Drs. Hopkins and Vyas also offer possible strategies to improve vaccine administration rates, which are currently measured as evidence-based quality indicators. These include mandatory vaccination; standing orders for vaccination for persons meeting specific criteria; electronic medical record reminders; and provision of vaccination rate feedback to individual providers, with or without associated incentives.
"Vaccines have been demonstrated to be among the most effective strategies for preventing illness in individuals as well as for protecting the health of the public," Drs. Hopkins and Vyas write. "Unfortunately, deaths from vaccine-preventable illnesses still occur in the United States....The importance of immunization cannot be overemphasized; it should be imparted directly to our patients, as well as to students and residents early in their training, as an essential component of the comprehensive care of adults in ambulatory and inpatient settings."
Members of the ACIP have disclosed various financial relationships with MedImmune, Sanofi Pasteur, Novartis, and/or Wyeth. Drs. Hopkins and Vyas have disclosed no relevant financial relationships.
Ann Intern Med. 2010;152:36-40, 59-61.

Study Highlights

  • HPV2 was recently licensed for use in women aged 19 through 26 years to reduce the risk for cervical cancer in young women.
  • This vaccine is now an option for use and protects against the 2 strains of HPV associated with more than 70% of cervical cancer, but it does not contain the 2 strains that account for genital warts.
  • The ACIP recommends the use of either this HPV2 vaccine or the HPV4 vaccine in young women to reduce the risk for cervical cancer.
  • The ACIP also gave a permissive recommendation for the use of HPV4 vaccine to reduce the risk for genital warts in men, but questions remain about the cost-effectiveness of vaccination in men.
  • The influenza vaccination recommendations are now noted as seasonal influenza recommendations to distinguish them from pandemic influenza vaccines such as the 2009 H1N1 or other vaccines.
  • At-risk groups including adults exposed to measles and mumps in an outbreak, healthcare workers, students in postsecondary education institutions, and international travelers should receive 2 doses of the MMR vaccine.
  • The interval between the 2 doses is 4 weeks for measles and mumps.
  • Healthcare facilities should consider MMR vaccination for unvaccinated workers born before 1957 who do not have laboratory evidence of immunity.
  • Women who do not have documentation of rubella vaccination should receive a dose of MMR.
  • Hepatitis A vaccination is recommended for unvaccinated persons who will be providing day or home care for international adoptees.
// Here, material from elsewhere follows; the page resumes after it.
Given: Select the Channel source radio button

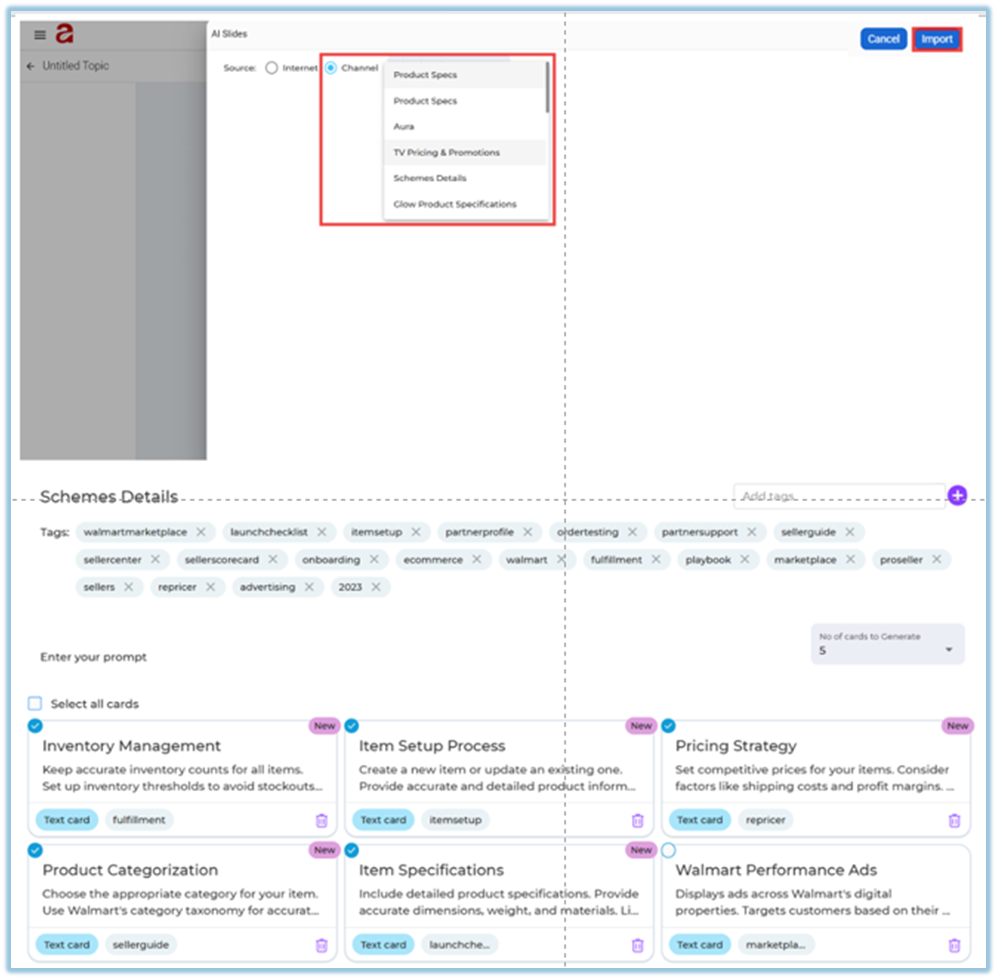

  • This is because more than 99% of international adoptees are from countries with endemicity of hepatitis A infection, and adoptees younger than 5 years are likely to be asymptomatic.
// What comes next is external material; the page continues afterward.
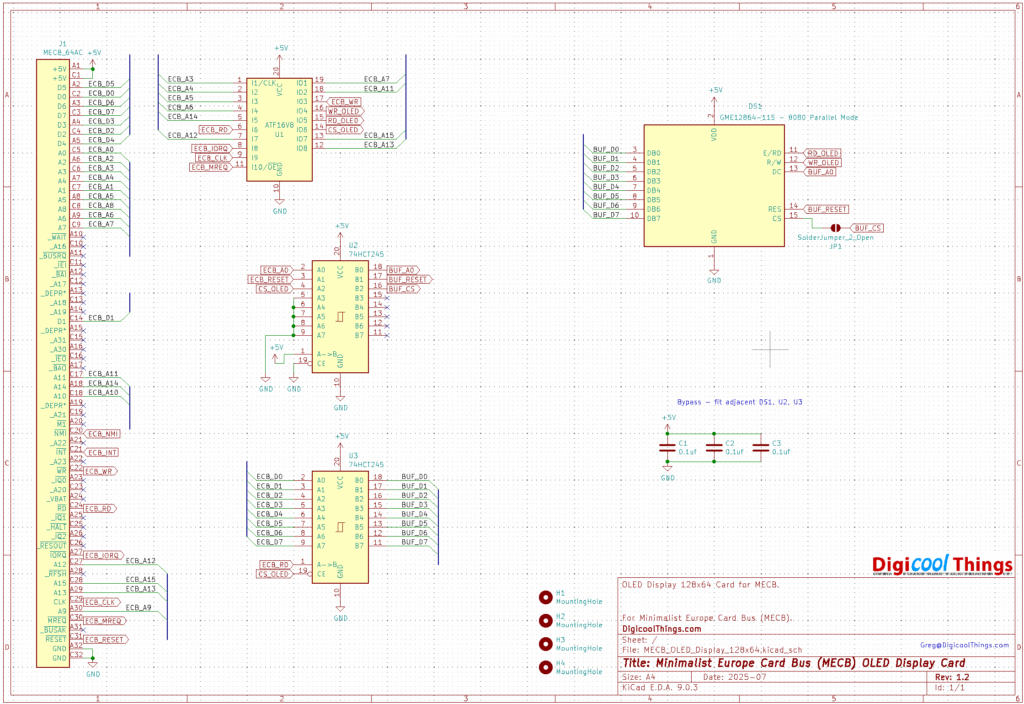Select capacitor C1 symbol
The image size is (1024, 704).
(668, 448)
  • Meningococcal conjugate vaccine is preferred for adults 55 years and younger with indications.
  • The meningococcal polysaccharide vaccine is recommended for adults 56 years and older with an indicated condition.
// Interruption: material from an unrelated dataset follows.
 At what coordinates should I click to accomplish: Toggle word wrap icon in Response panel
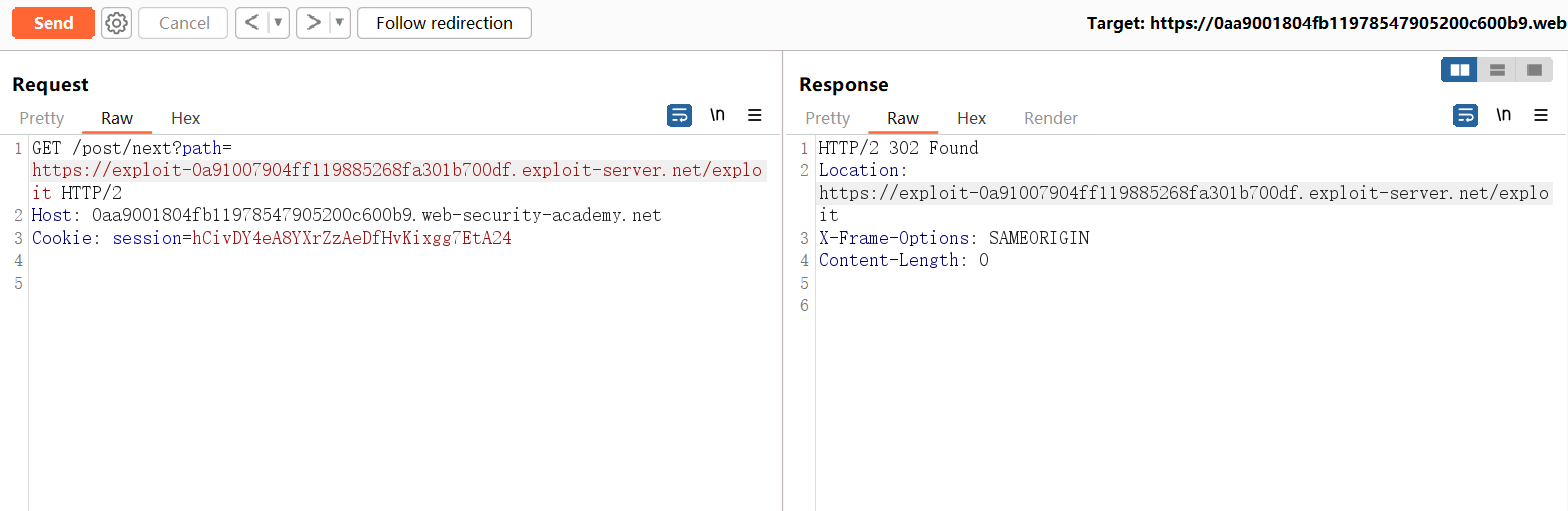point(1465,116)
  • The hepatitis B vaccine footnote now includes information for the 3-dose hepatitis B vaccine.
  • There is now no recommendation for the H influenzae type B vaccine in persons older than 5 years.
  • 1 dose of the H influenzae type B vaccine is not contraindicated, but neither is it routinely recommended for unvaccinated persons with sickle cell disease, leukemia, HIV disease, or splenectomy who have not been previously vaccinated.

Clinical Implications

  • The 2010 ACIP adult immunization recommendations include changes in recommendations for the HPV, hepatitis A, MMR, meningococcal, and H influenzae type B vaccines.
  • The HPV2 or HPV4 vaccine is recommended for women to protect against cervical cancer, whereas the HPV4 vaccine is now permitted for men for protection against genital warts.